- Native name: ज्येष्ठ (Sanskrit)
- Calendar: Hindu calendar
- Month number: 3
- Number of days: 29 or 30
- Season: Grishma (summer)
- Gregorian equivalent: May-June
- Significant days: Ganga Dussehra; Jamai Sasthi; Nirjala Ekadashi; Sitalsasthi Carnival; Snana Yatra; Vat Purnima;

= Jyeshtha (month) =

Third month of the Hindu lunar calendar

Jyeshtha is the third month of the Hindu lunar calendar and the Indian national calendar. The name of the month is derived from the position of the Moon near the Jyeshtha nakshatra (star) on the full moon day. The month corresponds to summer (Grishma) season and falls in May-June of the Gregorian calendar.

In the Hindu solar calendar, it corresponds to the month of Vṛṣabha and begins with the Sun's entry into Taurus. It corresponds to Joishtho, the second month in the Bengali calendar. In the Tamil calendar, it corresponds to the third month of Āni, falling in the Gregorian months of June-July. In the Vaishnav calendar, it corresponds to the third month of Trivikrama.

In the Hindu lunar calendar, each month has 29 or 30 days. The month begins on the next day after Amavasya (new moon) or Purnima (full moon) as per amanta and purnimanta systems respectively. A month consists of two cycles, Shukla Paksha (waxing moon) and Krishna Paksha (waning moon), each with 15 individually-named thithi (days); each thithi occurs twice per month.

==Festivals==
- Ganga Dussehra is celebrated to commemorate the descent of the Ganges river from heaven to earth. It is celebrated on Dashami (tenth day) tithi of the Shukla Paksha (waxing moon). In Hindu mythology, bathing in the river on this day is said to rid the bather of ten lifetimes of sins.

- Jamai Sasthi is celebrated by Bengalis on Shashthi, the sixth tithi of Shukla Paksha. It is dedicated to the son-in-laws, who are invited by the wife's parents to their house for the celebrations.

- Nirjala Ekadashi is celebrated on Ekadashi (11th day) of Shukla Paksha. It is the most sacred and auspicious Ekadashi in the year, and people fast during the day to please Hindu god Vishnu.

- Shani Dev Jayanti is celebrated on Amavasya (new moon) of the month.

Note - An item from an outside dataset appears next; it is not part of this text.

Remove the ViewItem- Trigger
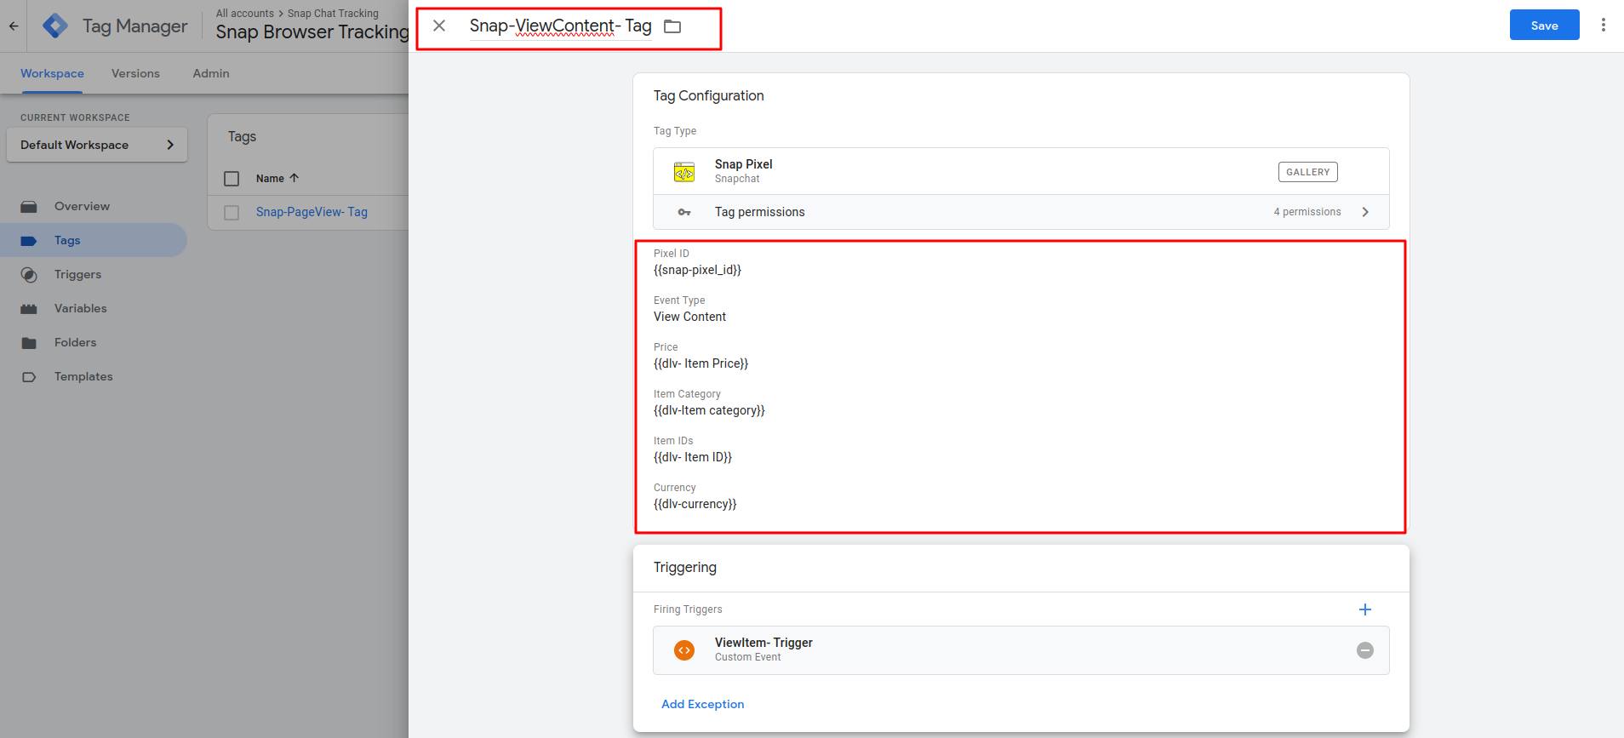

It is dedicated to Shani (Saturn), one of the navagrahas.

- Sitalsasthi celebrates the marriage of Hindu god Shiva with Parvati. It is commemorated on the Shashthi thithi.

- Snana Yatra is a bathing festival celebrated on the Purnima (full moon) of the month. It commemorates the birthday of Hindu god Jagannath, and is a major festival in Jagannath temple in Puri. The deities Jagannath, Balabhadra, and Subhadra are taken for procession and ceremonially bathed.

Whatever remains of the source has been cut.